The amplifier will take the signal from the mixer and amplify it to a level appropriate to drive the onboard speaker. If you do not plan to use the onboard speaker, the amplifier can be turned off with the amplifier power switch to conserve battery power (if batteries are being used).


The headphone out jack can be used to send a mono signal from the mixer to external gear or a stereo (dual mono) signal to the headphones. Plugging a cable into the headphone jack will disconnect the signal from the input of the amplifier.


This section has three buffeted inputs which are routed to the three channels of a tricolour LED (red, green & blue).

The brightness of the LED is dependant on the voltage level of the incoming signal. Therefore the LEDs can be used to monitor signal levels within your circuit.

LDR (light dependant resistor)

The LDR has two inputs. The resistance between these points will vary (approx. between 10k ohms and 1M ohms) as the light which falls on the light sensor increases and decreases.

More light = lower resistance.

The LDR is installed facing the LED. Voltages applied to the LED will increase the brightness which will in turn reduce the resistance of the LDR. This combination of LED and LDR is commonly known as a vactrol and is a classic method of converting voltage to resistance. This effectively lets you add voltage control to nearly any circuit. Unlike the traditional vactrol, this one is not sealed which means ambient light will also effect the LDR. This was done to allow maximum flexibility of how the LDR is used. If you would like to use the LDR independently from the LED, a light blocking piece of material can be placed between the LDR and LED. If you would like a more traditional vactrol configuration you can place black tape or something similar over both the LED and LDR to block out ambient light.


This section has three sockets connected to the three letters of the OMS logo respectively.

These can be connected to circuits which are sensitive to touch and manipulated by placing your finger on the sensors.


Each of the 5 potentiometers have three connection points connected to the three legs of the potentiometer.
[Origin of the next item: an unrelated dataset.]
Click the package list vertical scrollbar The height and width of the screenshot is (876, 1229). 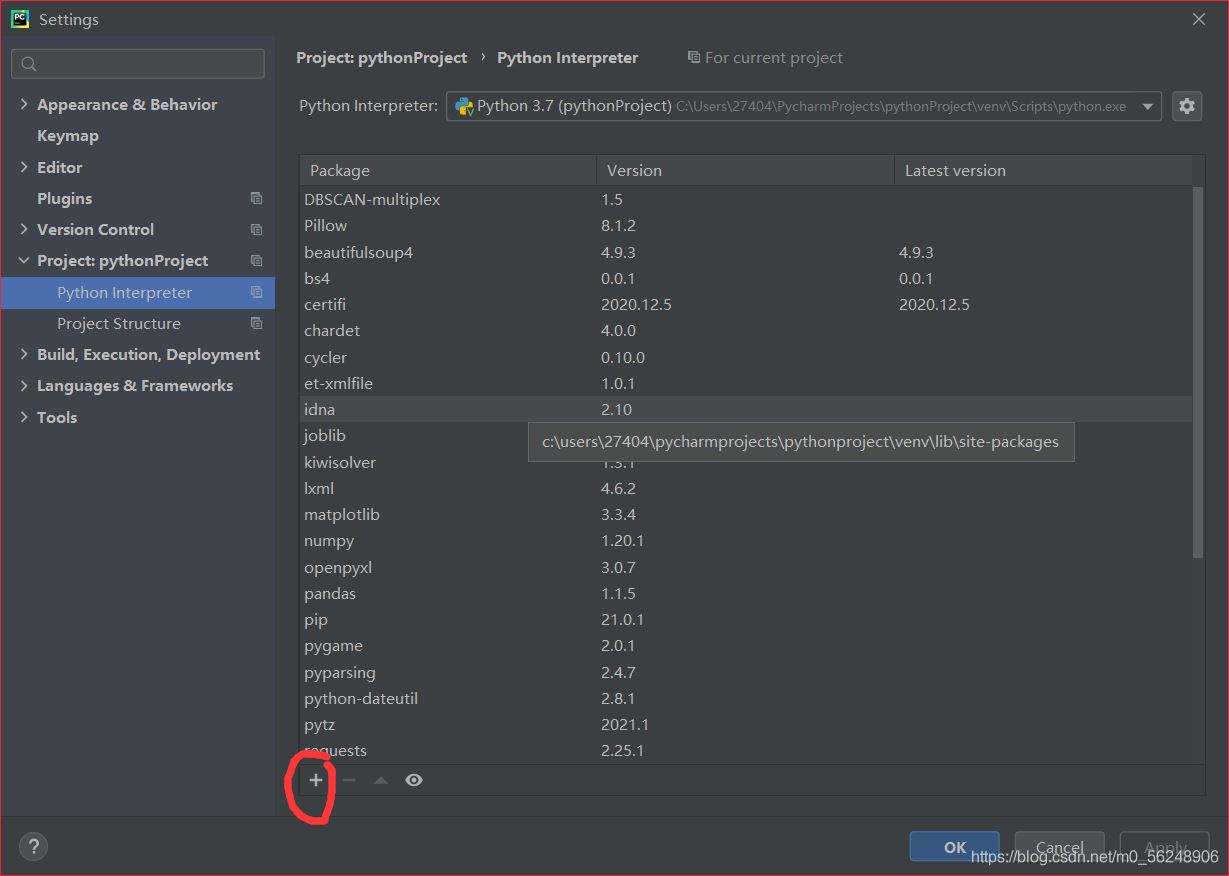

The pots are rated at 100k ohms and have a 1k resistor in series with the centre pin to avoid short circuits to the power which can damage the conductive material inside the pot.  


This section has three connection points connected to both the switch and the button.

Pressing the button connects points 1&3. (see drawing)

Throwing the switch to the right connects 2&3. To the left connects 1&2. This slightly unconventional configuration allows the user to make patches which can be manipulated with both the switch and button simultaneously.

For instance in the image to the right connecting the power supply through the switch allows the user to pulse the power on and off by pressing the button or to turn it on and off with the switch.